Record excerpts:

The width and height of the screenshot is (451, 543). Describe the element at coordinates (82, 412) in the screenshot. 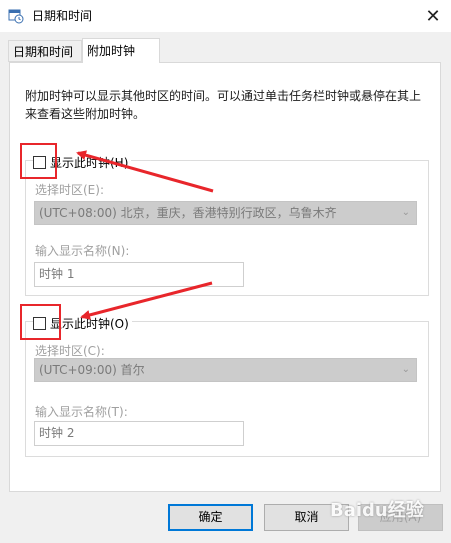

I see `clock2-name-label: 输入显示名称(T):` at that location.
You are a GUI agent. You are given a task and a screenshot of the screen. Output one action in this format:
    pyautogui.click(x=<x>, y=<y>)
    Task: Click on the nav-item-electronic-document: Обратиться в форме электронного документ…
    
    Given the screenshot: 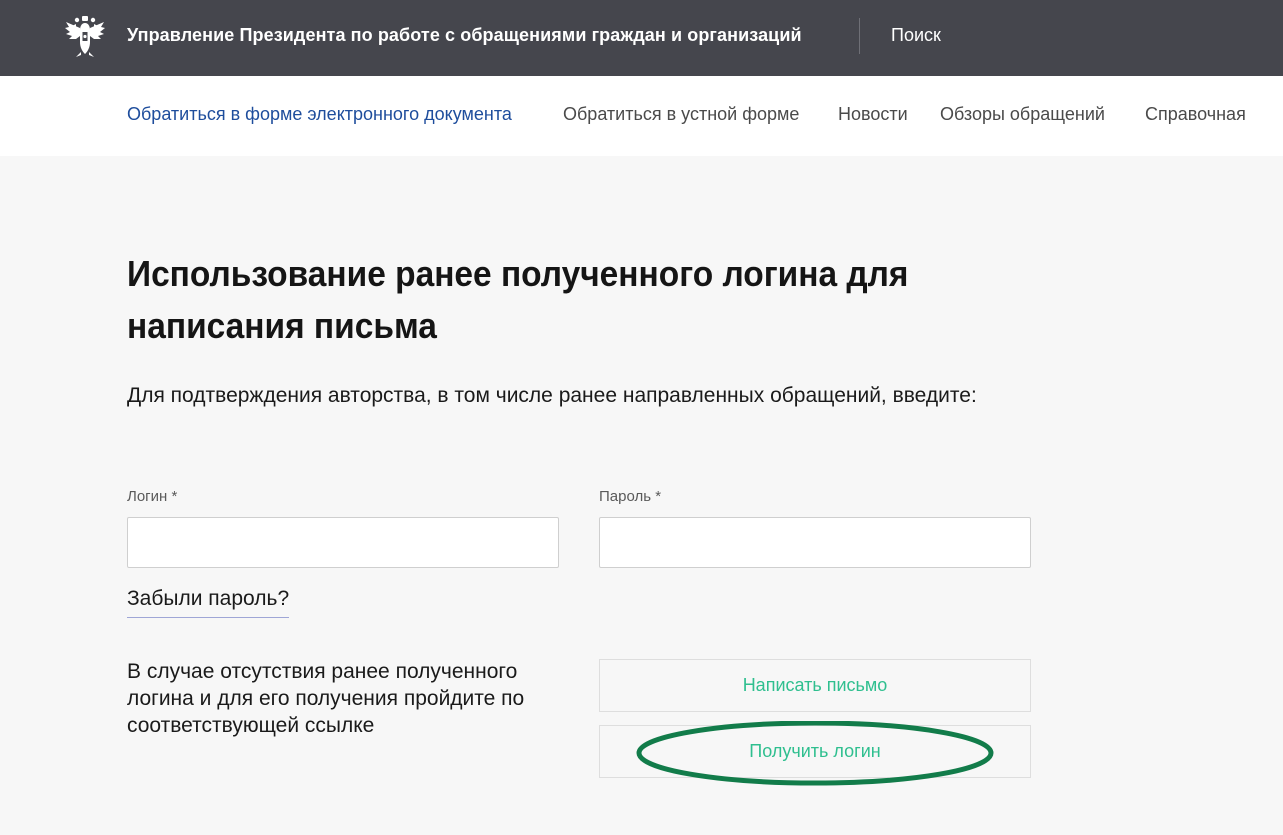 What is the action you would take?
    pyautogui.click(x=320, y=114)
    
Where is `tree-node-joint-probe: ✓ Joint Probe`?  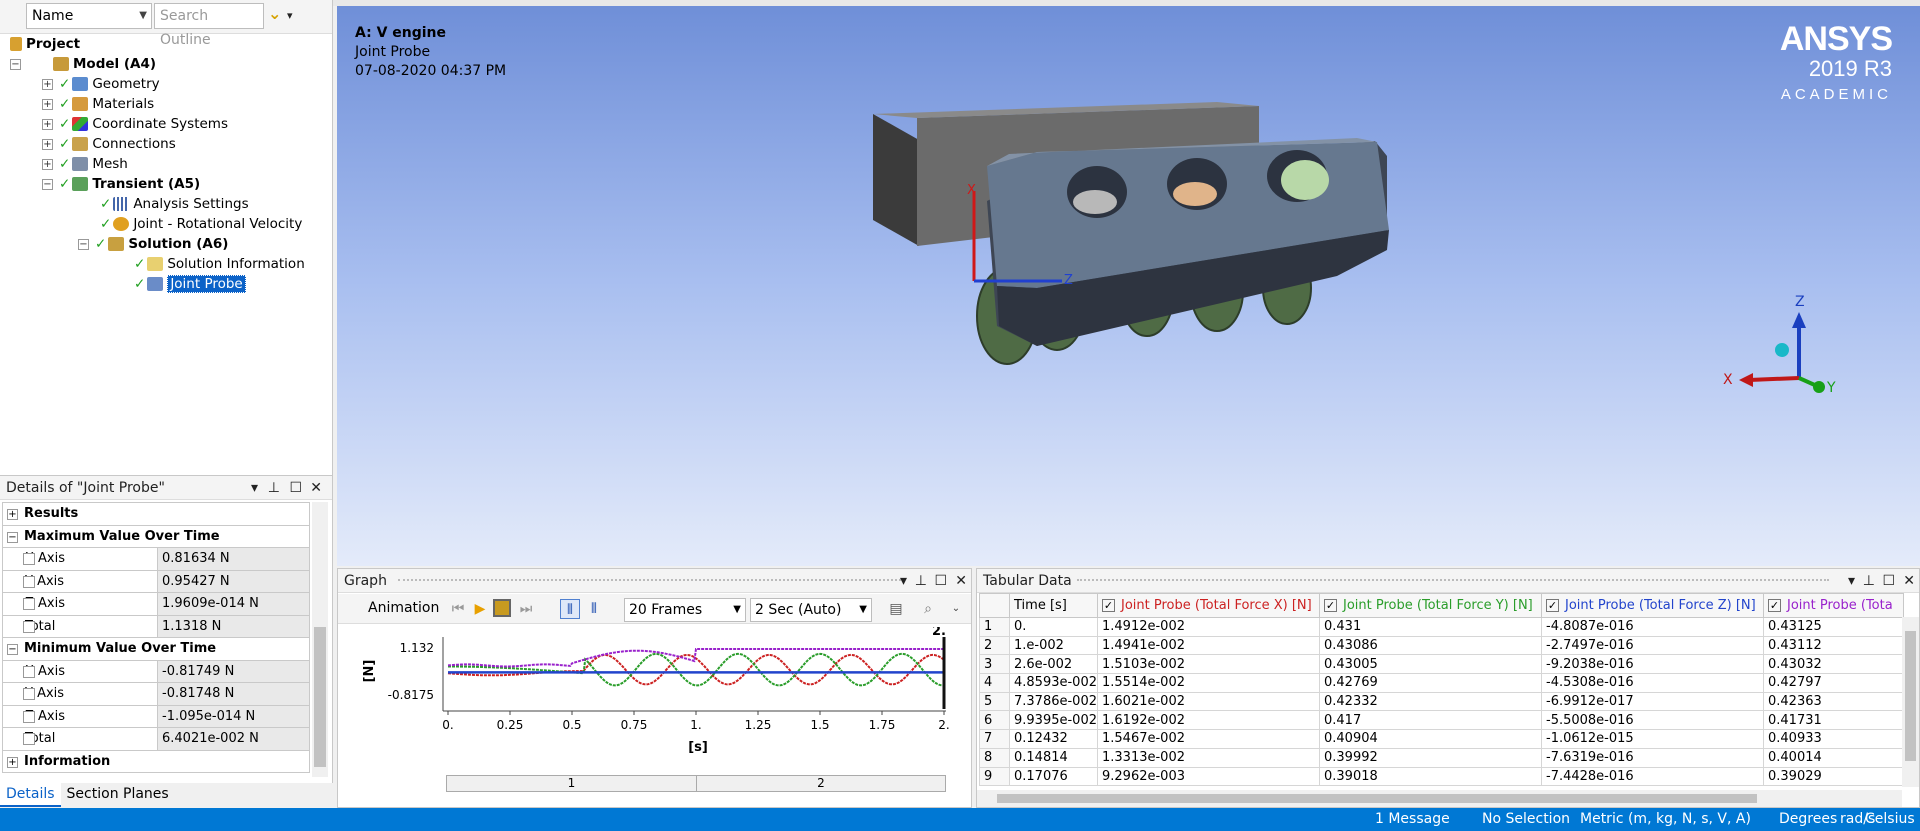 tree-node-joint-probe: ✓ Joint Probe is located at coordinates (190, 284).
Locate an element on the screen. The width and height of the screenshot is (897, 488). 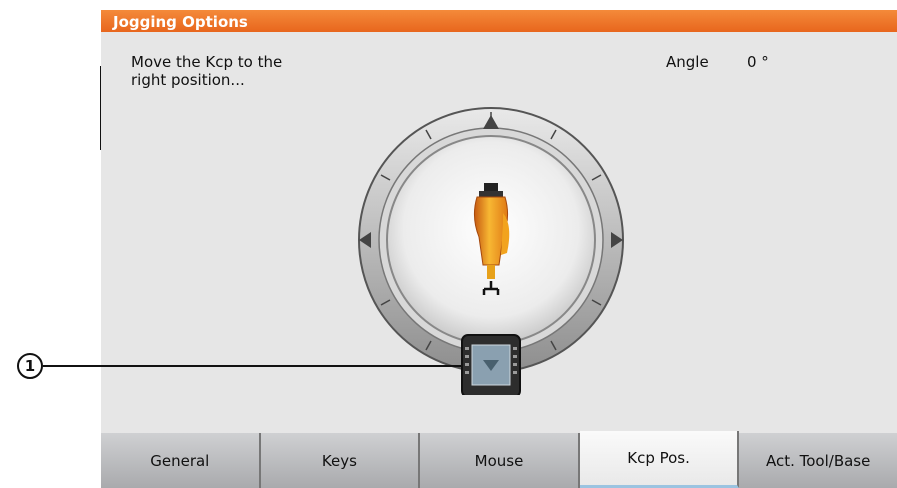
kcp-pendant-icon is located at coordinates (491, 364).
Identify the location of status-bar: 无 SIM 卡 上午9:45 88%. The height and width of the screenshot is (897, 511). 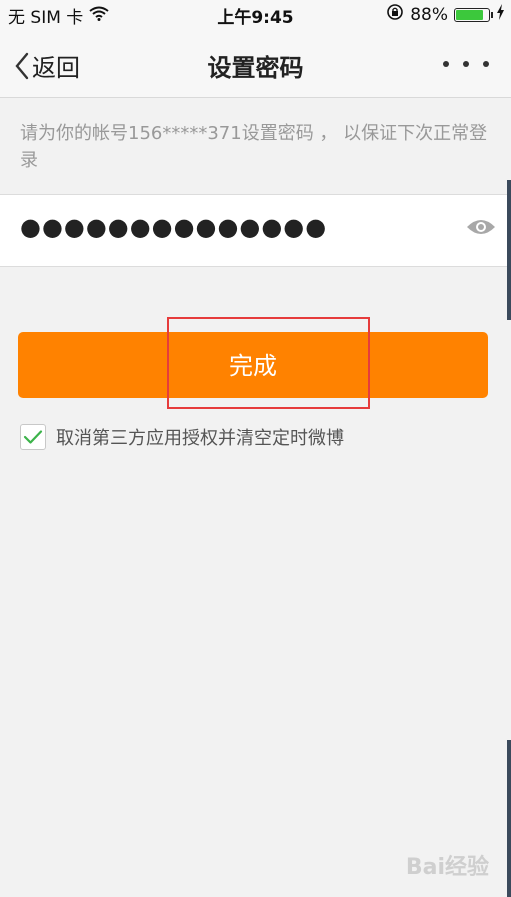
(256, 14).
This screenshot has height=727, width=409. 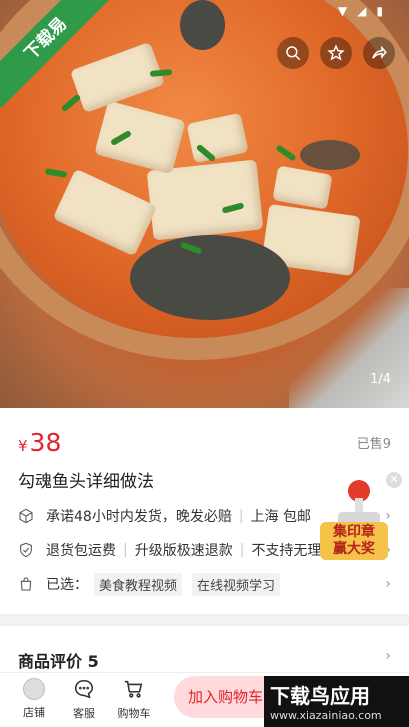 I want to click on fish-tail, so click(x=202, y=25).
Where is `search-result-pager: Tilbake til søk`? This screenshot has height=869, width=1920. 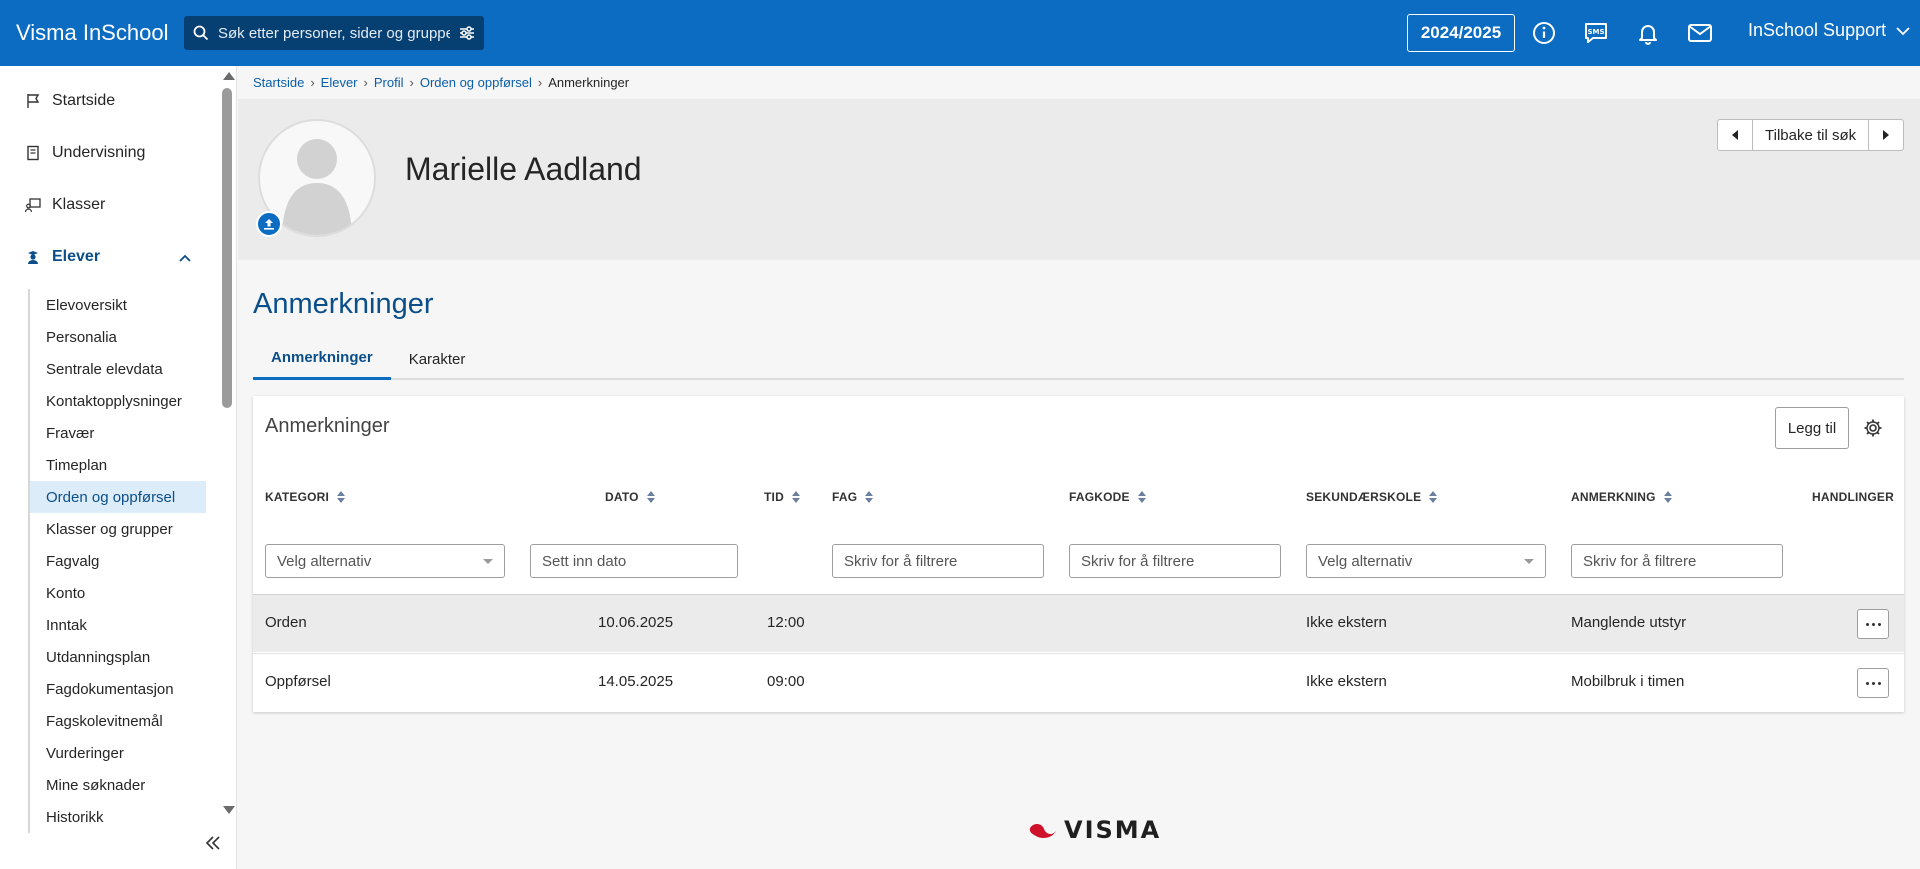
search-result-pager: Tilbake til søk is located at coordinates (1811, 135).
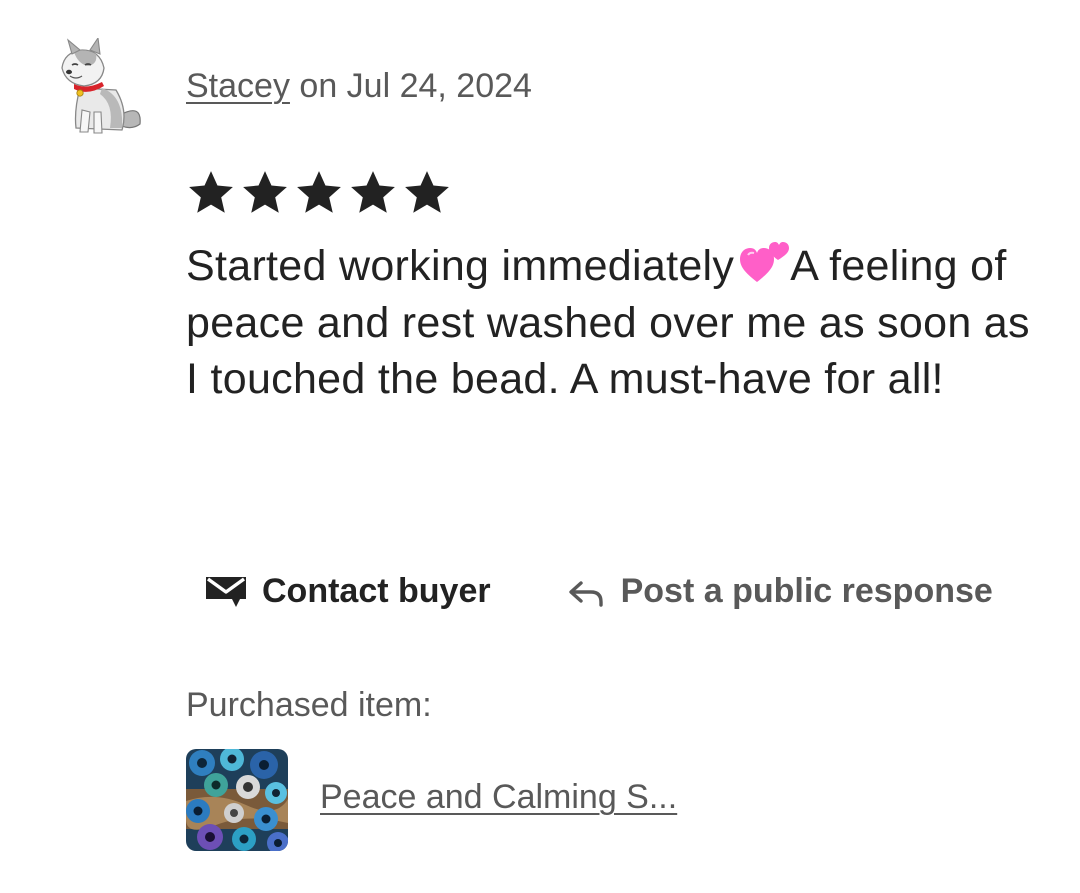 Image resolution: width=1080 pixels, height=893 pixels. What do you see at coordinates (806, 591) in the screenshot?
I see `post-public-response-label: Post a public response` at bounding box center [806, 591].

Exercise objective:
Lay out the lines from the one with "has height=869, width=1920." through the end of the items as a Markdown table with the columns Row and Item line, skipping blank lines and leaving the pictures out.

Response box:
| Row | Item line |
|---|---|
| 1 | Where is `search-result-pager: Tilbake til søk`? This screenshot has height=869, width=1920.  |
| 2 | search-result-pager: Tilbake til søk is located at coordinates (1811, 135). |
| 3 |  Image resolution: width=1080 pixels, height=893 pixels. What do you see at coordinates (806, 591) in the screenshot? |
| 4 | I see `post-public-response-label: Post a public response` at bounding box center [806, 591]. |